OSFI recognizes that in certain circumstances, particularly for the purpose of the Income Tax Act where the notion of profit is a key consideration, borrowing alone may not constitute a business. However, OSFI is of the view that for the purpose of the Bank Act , where the protection of creditors, the maintenance of a level playing field, and the financial system’s safety and soundness are key considerations, borrowing alone would constitute a business where the primary activity of the entity is to act as a financial intermediary (i.e., to borrow funds from a person to make loans or investments in stocks, bonds or other securities). In this context, OSFI examined whether the Notes Program would cause the FB or EAFB to carry on business in Canada. OSFI considered the following facts to be relevant.

  1. Consistent with industry practice, Dealers establish relationships with Issuers to access investment products for resale to investors.

  2. Employees of the Issuer would, from outside Canada:

    1. negotiate all of the terms and conditions of, and enter into all agreements, relating to the Notes Program; and
    2. make all key decisions relating to the administration and development of the Notes Program, namely the decision to issue the Notes, their terms and conditions, and the appointment of the Payment Agent.
  3. However, employees of the Issuer may, in Canada:

    1. meet with Dealers to provide information about the Issuer and its Notes Program;
    2. meet with prospective payment agents to explain the Notes Program and the required role of the payment agent and meet with the payment agent from time to time to discuss administrative aspects of the Notes Program;
    3. provide assistance and advice to the Dealers and Payment Agent with respect to Canadian regulatory and compliance issues relating to the Notes Program; and
    4. where the Issuer has entered into a Dealer Agreement, meet the Dealer to provide information about the Notes.
  4. The Issuer would not deal with investors that would ultimately hold the Notes.

  5. The Dealer would not act as agent or nominee of the Issuer. In this regard, the Dealer would not deal exclusively with the Issuer and would purchase the Notes as principal from the Issuer for the purpose of reselling them to its clients or for inventory purposes. The decision to purchase the Notes would always remain at the Dealers’ discretion.

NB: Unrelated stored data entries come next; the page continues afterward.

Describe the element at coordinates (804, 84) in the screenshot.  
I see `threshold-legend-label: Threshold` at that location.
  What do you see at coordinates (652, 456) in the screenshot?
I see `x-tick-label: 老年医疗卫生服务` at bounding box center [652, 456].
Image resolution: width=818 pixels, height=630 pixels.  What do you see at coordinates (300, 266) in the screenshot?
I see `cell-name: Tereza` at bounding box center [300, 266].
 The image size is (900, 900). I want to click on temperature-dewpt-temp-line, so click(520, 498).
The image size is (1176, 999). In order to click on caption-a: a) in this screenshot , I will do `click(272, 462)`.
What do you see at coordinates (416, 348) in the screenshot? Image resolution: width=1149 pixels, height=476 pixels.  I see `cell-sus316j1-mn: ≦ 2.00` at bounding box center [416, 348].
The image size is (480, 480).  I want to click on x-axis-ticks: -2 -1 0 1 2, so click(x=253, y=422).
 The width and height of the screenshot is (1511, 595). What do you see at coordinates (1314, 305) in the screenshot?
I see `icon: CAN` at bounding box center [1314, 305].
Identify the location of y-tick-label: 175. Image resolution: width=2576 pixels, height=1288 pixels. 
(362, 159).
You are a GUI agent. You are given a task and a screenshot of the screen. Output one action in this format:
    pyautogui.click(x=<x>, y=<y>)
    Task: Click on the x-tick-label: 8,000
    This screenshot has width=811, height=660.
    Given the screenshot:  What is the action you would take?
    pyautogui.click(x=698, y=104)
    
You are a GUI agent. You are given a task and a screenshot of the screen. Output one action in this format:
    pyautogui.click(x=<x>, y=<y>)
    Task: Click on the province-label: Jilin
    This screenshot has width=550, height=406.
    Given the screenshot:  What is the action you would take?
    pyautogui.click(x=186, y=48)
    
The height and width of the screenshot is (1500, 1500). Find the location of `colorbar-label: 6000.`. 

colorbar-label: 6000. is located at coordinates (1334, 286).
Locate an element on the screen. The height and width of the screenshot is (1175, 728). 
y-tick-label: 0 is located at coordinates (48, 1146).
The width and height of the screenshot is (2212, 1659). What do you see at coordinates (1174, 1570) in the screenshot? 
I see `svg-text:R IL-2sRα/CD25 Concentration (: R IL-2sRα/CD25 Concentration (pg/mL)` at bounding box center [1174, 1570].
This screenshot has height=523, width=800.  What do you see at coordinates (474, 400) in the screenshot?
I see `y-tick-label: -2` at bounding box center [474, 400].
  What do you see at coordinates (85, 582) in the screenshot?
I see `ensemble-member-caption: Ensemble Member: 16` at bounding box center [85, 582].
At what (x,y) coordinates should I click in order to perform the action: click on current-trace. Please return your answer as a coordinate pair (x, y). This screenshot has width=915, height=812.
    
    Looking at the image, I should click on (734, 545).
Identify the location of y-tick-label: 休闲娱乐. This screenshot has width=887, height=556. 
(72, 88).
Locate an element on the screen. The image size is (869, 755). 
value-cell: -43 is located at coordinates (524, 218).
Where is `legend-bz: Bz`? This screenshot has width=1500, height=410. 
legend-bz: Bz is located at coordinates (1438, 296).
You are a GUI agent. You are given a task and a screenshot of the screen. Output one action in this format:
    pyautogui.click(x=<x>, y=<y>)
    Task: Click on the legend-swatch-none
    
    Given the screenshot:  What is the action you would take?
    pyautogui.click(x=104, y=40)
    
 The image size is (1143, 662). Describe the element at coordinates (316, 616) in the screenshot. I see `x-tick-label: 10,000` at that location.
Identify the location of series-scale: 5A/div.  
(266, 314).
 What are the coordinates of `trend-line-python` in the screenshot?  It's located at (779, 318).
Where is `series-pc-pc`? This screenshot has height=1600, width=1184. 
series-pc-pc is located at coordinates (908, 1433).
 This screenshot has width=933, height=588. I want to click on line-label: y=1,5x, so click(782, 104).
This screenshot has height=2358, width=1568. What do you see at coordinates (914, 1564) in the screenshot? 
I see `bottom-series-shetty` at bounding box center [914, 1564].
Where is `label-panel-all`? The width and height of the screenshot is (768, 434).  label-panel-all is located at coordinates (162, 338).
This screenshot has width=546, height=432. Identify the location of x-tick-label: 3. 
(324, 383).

  6. The Payment Agent’s activities in respect of the Notes Program would be limited to performing administrative functions for the Issuer upon specific instructions of the Issuer, which are given from outside Canada -- OSFI considers these activities to be ancillary to Note Agreements concluded by the Issuer on a cross-border basis.

In assessing this issue, OSFI concluded that the mode of issuance (prospectus, commercial paper exemption, or accredited investor exemption) did not have any bearing on the determination of whether the Notes Program constituted business in Canada.

Conclusion:

OSFI concluded that, for the purpose of Part XII of the Bank Act , an Issuer that would establish a Notes Program in accordance with the facts set out above would not be engaging in or carrying on business in Canada, nor would it be doing so through a nominee or agent.

To avoid investor confusion, it is expected that appropriate measures will be taken to ensure that the Note holders are aware that the Notes are not issued in the course of the regulated Canadian operations of the Issuer, and are not deposits insured by the Canada Deposit Insurance Corporation.

Legislative References:

Paragraphs 510(1)(a) and (b) of the BA provide that, except as permitted by Part XII of the BA, a FB or an EAFB shall not, in Canada, engage in or carry on any business that a bank is permitted to engage in or carry on under the BA, or any other business, or maintain a branch in Canada for any purpose;

Subsection 510(2) and (3) of the BA provide that, for the purposes of Part XII of the BA, a FB or an EAFB is deemed to be carrying out or have carried out anything prohibited by subsection (1) if it is carried out by a nominee or agent of the FB or EAFB acting as such.

Table of Concordance:

The legislation of other federal financial institutions does not contain similar provisions.